OnderhoudNL en de sector hebben niet op al die factoren invloed. Wel praat de brancheorganisatie mee met het ministerie en RVO over de aanpak van markten en bijvoorbeeld subsidies voor verduurzaming en dergelijke. Daarnaast spant OnderhoudNL zich sterk in voor nieuwe instroom in de branche en voor het behoud van mensen voor de sector. “We proberen extra jongeren te interesseren voor de branche, onder meer met een nieuw perspectief: dat ze bijdragen aan de toekomst van Nederland, het klimaat en reductie van uitstoot. Het is een sector die er toe doet. Verduurzaming en energie is een thema dat dagelijks aandacht krijgt en waar ook veel subsidies voor zijn. Op 26 locaties in het land bieden wij opleidingen aan voor onderhoud en schilderwerk. Binnenkort openen we nog een locatie in Flevoland. We geloven in een verfijnd netwerk. Voor jongeren is 35 kilometer wel het maximum om af te leggen met een scooter.”

Zij-instromers

“Maar we moeten het ook hebben van zij-instromers. Na corona is de arbeidsmobiliteit weer hoog. We hebben vanaf nieuwjaar nu al 374 mensen voor een intakegesprek. We kijken daarin naar hun capaciteiten en bieden ze op basis daarvan een opleiding aan. We plaatsen ze bij een bedrijf en begeleiden ze. Dit zijn mensen uit bijvoorbeeld de financiële wereld, de bouw, het onderwijs en geüniformeerde beroepen. Wij zijn een aantrekkelijke sector omdat er grote zekerheid over werk is en we een goede CAO hebben met een goed loonfunctiegebouw. We verwachten dit jaar weer op zo’n 500 zij-instromers uit te komen. Dat loopt ongeveer tot en met maart, gezien de opleiding die ze dan nog moeten volgen.”

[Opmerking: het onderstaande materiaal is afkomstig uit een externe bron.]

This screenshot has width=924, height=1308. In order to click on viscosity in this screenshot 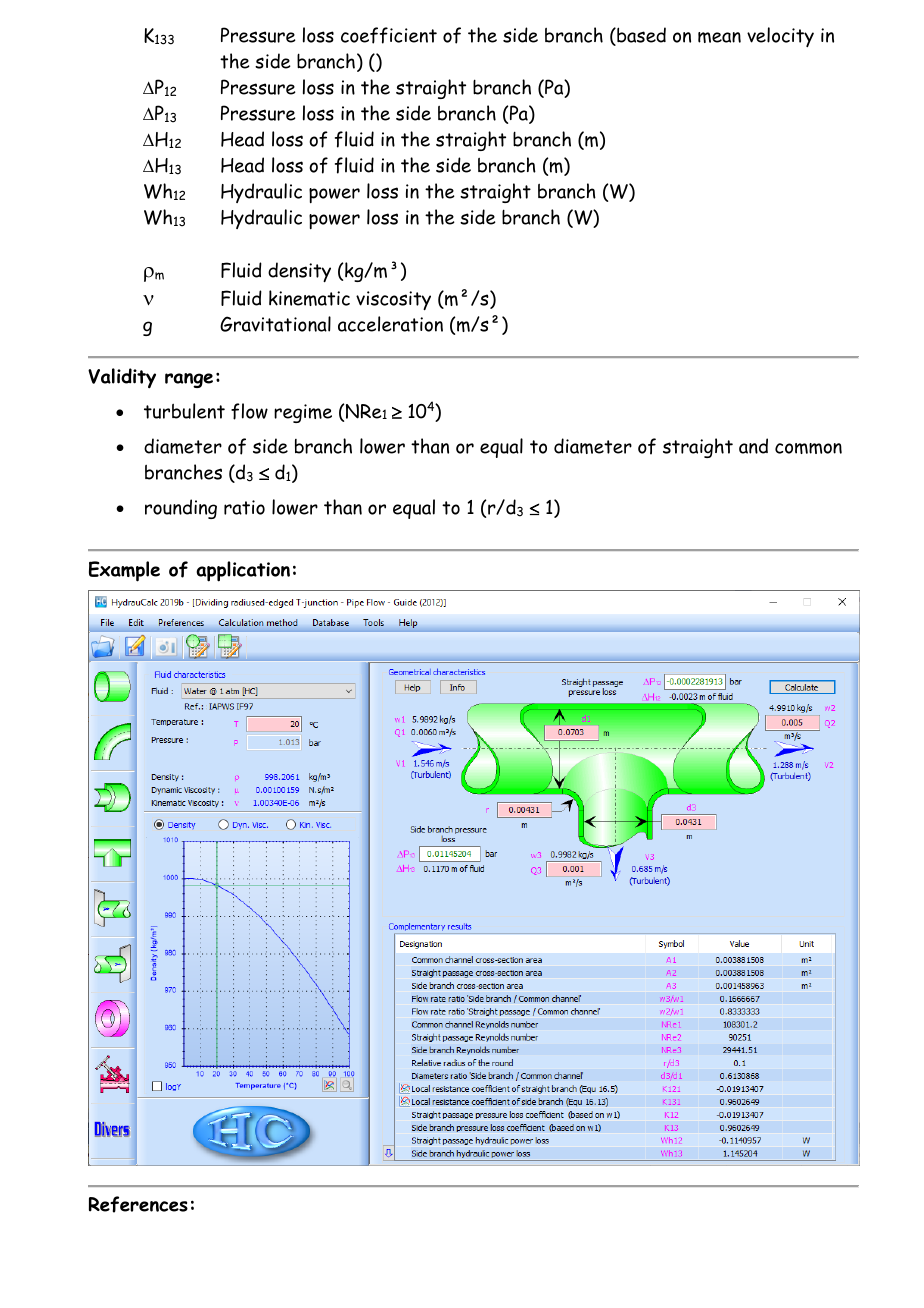, I will do `click(393, 300)`.
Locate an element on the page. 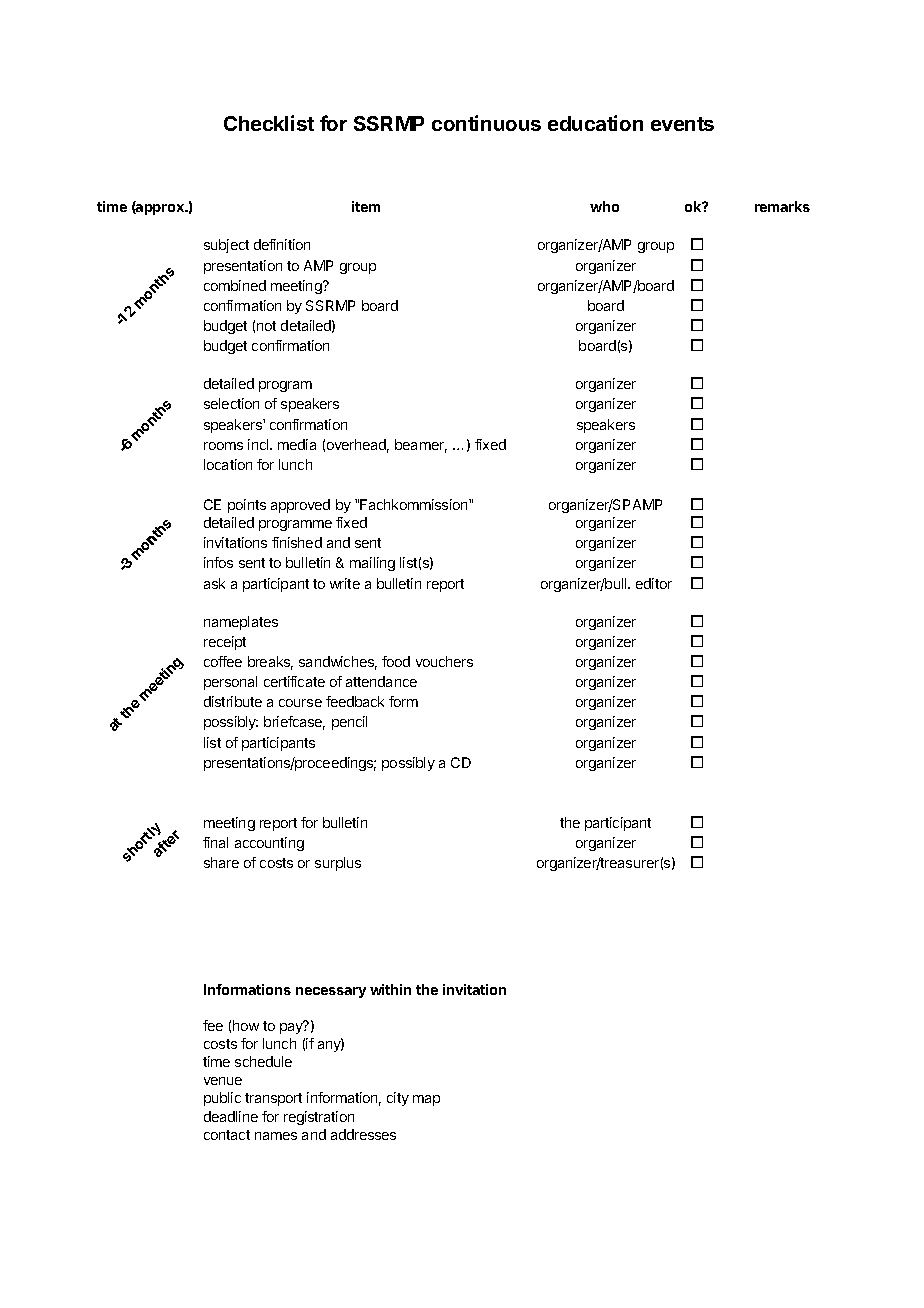 The height and width of the page is (1308, 924). breaks is located at coordinates (270, 663).
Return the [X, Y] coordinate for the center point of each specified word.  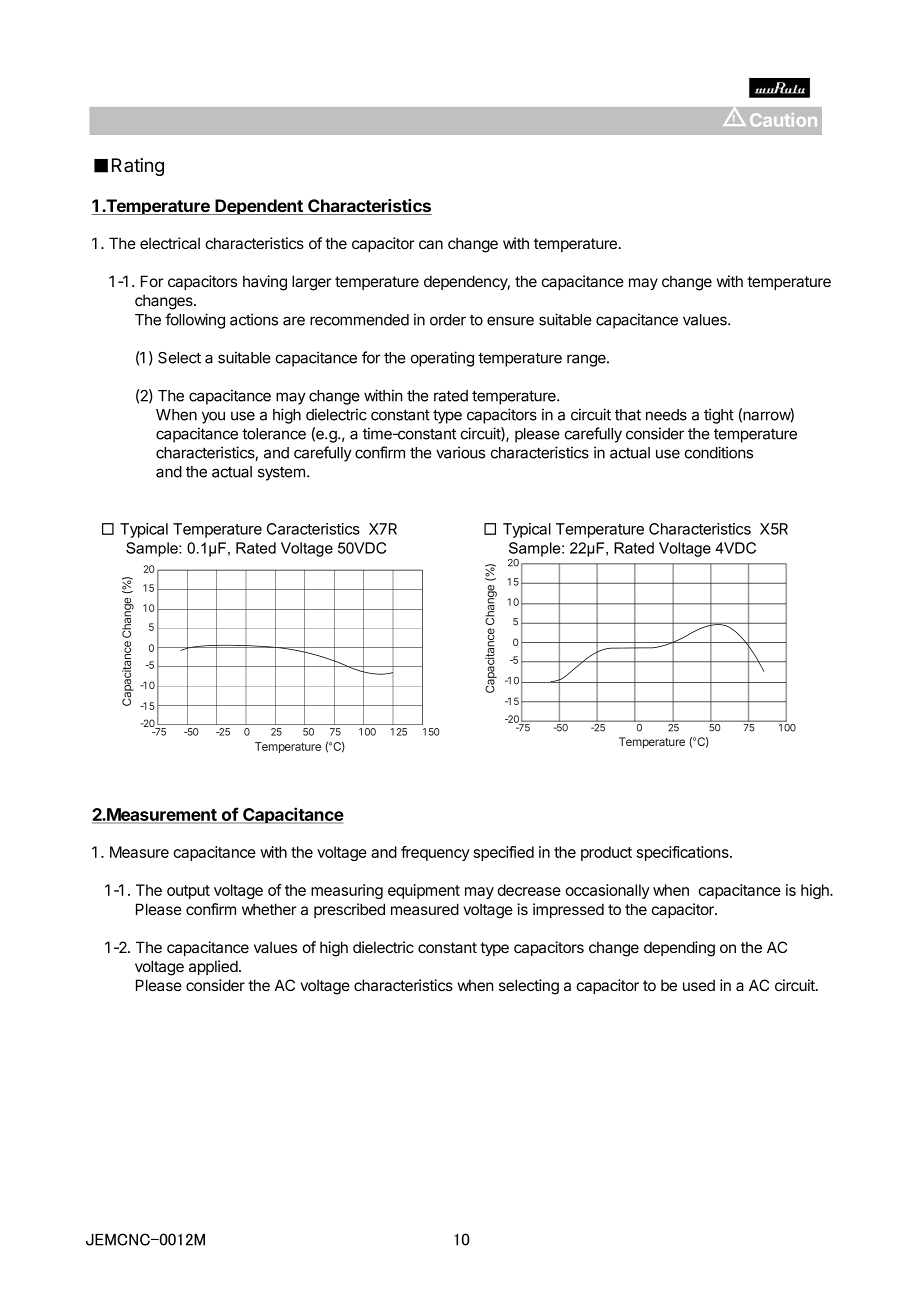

“Verder proberen we te voorkomen dat mensen ‘versleten’ de branche verlaten. We spannen ons in voor duurzame inzetbaarheid, door ze in de werkbelasting te ontzien en veilig en gezond te werken.”

Niettemin heeft ook deze branche te maken met vergrijzing en uitstroom van ouderen. “Toch groeit de branche elk jaar. Dat komt nu vooral door de vele zelfstandigen die een mooie toekomst zien in deze sector. En dat zijn er bij elkaar inmiddels zelfs meer dan het aantal mensen dat onder de CAO valt. En daar zit veel aanwas, meer dan dat er uitstroomt.”

Al die ontwikkelingen samen zorgen er dus voor dat de branche de markt als ‘redelijk positief’ bestempelt in de BrancheBarometer. De BrancheBarometer is gebaseerd op een enquête onder ongeveer 250 leden en wordt meerdere keren per jaar uitgebracht. OnderhoudNL gebruikt de uitkomsten om prioriteiten te stellen en de leden te ondersteunen.